It has taken me a long while to get to the point where I can write this post.
I supervised people, usually between 15 and 40 at a time, and I was not a perfect boss.
For instance, when an employee was telling me a lie I was more interested in learning his "tells" and noodling out WHY he felt he had to tell me a lie. My bosses wanted me to jump on him with both boots but many times the lie was about an inconsequential matter. The last thing I wanted was to train my employees to become proficient liars.
I was also less aggressive about "fixing" things than many of my bosses thought I should be. If there was a speck of dirt in the paint and it was borderline for being in spec, I was inclined to tell my people to let it go. Attacking the clear-coat with abrasive (especially on horizontal surfaces) meant that the UV light would quickly attack the color-coat and give the paint "skin cancer".
You have undoubtedly seen "skin cancer" caused by overly zealous use of a buffer. It is often seen as two, parallel, fore-aft, 10" wide streaks on the roofs of pick-up trucks where the person using the buffer did not hold up the weight of the tool and the wheel quickly removed a major portion of the clear-coat.
Also, some of the repair people were not inclined to feather-out their repair and they left a crescent-moon when they used the edge of the sanding disc to dig out the speck of dirt.
Another "flaw" I had as a supervisor is that I insisted on learning the jobs. One of those jobs was "fitting" newly hung doors in the body-shop. In one shop, that entailed using a 40 oz hammer and a chisel with a notch ground into the edge and "drifting" the hinges rearward to set the gaps to the panel behind the door.
My trainer was Don Hendershot (his real name) and I filled him with dismay because his instructions were "Three hits and that is going to have to be good enough". I was not well enough calibrated to do it in three hits and the fourth hit invariable loosened up the joint enough that the entire door slid down to the bottoms of the over-sized holes and it became an off-line (i.e. major) repair.
Another problem was that I struggled to treat each employee in an identical manner.
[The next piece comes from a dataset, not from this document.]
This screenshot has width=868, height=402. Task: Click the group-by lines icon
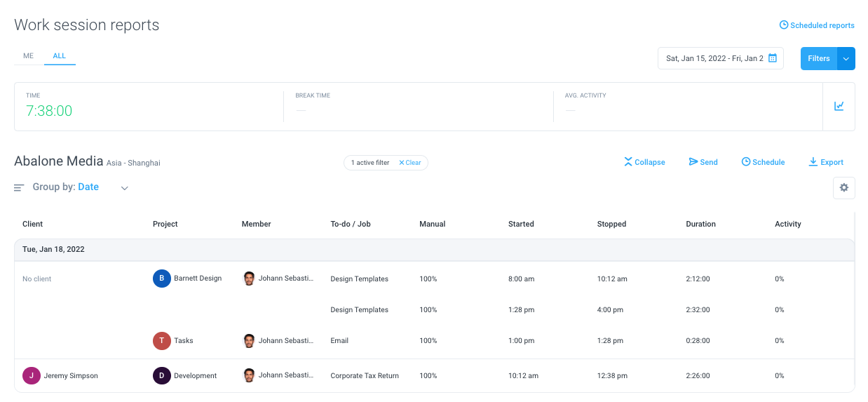pyautogui.click(x=19, y=187)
When I started my career you worked in the same area for decades and you had evidence of who told the truth and who "told stories". You adjusted your response based on the reputation of the person you were dealing with.
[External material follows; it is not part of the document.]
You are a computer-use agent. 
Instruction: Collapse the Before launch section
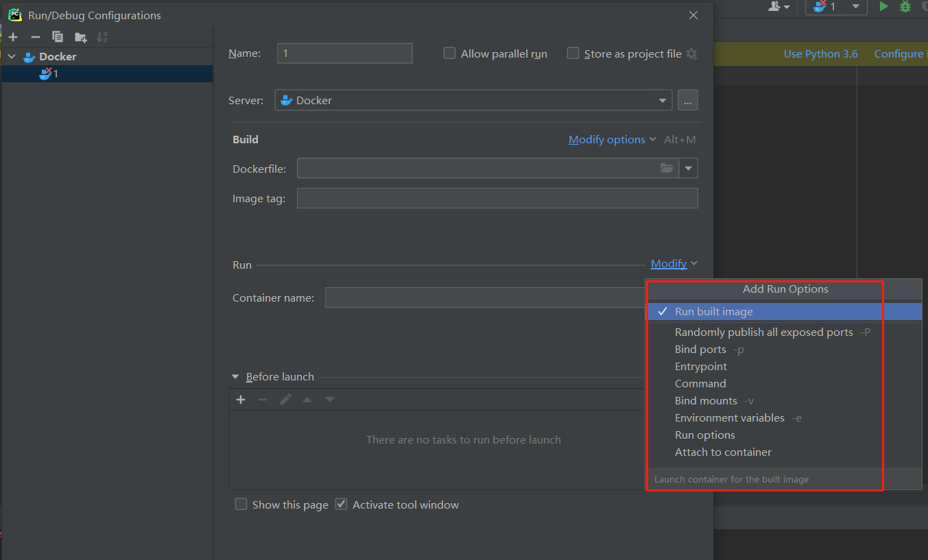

By the time I was at the end of my career the "job" situation was a game of musical chairs. The Corporation was imploding and jobs did not last long. You either moved to wherever there was a job or you did not have one.
Upper-management's response was to treat everybody the same. Bill, the guy who missed 4 hours of work in five years (the afternoon his wife died of cancer...no shit) was to get treated the same as "N", the guy who took off six weeks during bow-season because...his wife had been diagnosed with cancer and he needed to be home when the hospital bed was delivered. SIX WEEKS? FOR A BED TO BE DELIVERED?
The game-players were quick to pick up on the new rule set. I had one employee who was a straight shooter to called in and told me he had diarrhea every 15 minutes and he begged me to waive the requirement that he bring a doctor's note. His truck had cloth upholstery.
The next day his co-worker, a notorious game player, called in with a "stomach flu" and didn't think she should have to get a doctor's note. I told her to drive to the doctor with her window rolled down. The repercussions of that went up two levels on both the Management and Union side of things.
Experiences like that shape you. Life comes at you like traffic viewed through your windshield. You give each hazard its allotted three whacks of the hammer and move on. Fixating on any single imperfection is guaranteed to cause a wreck. And for goodness sake, don't try to drive while constantly looking in your rear-view mirror. YOUR hazards are in front of you.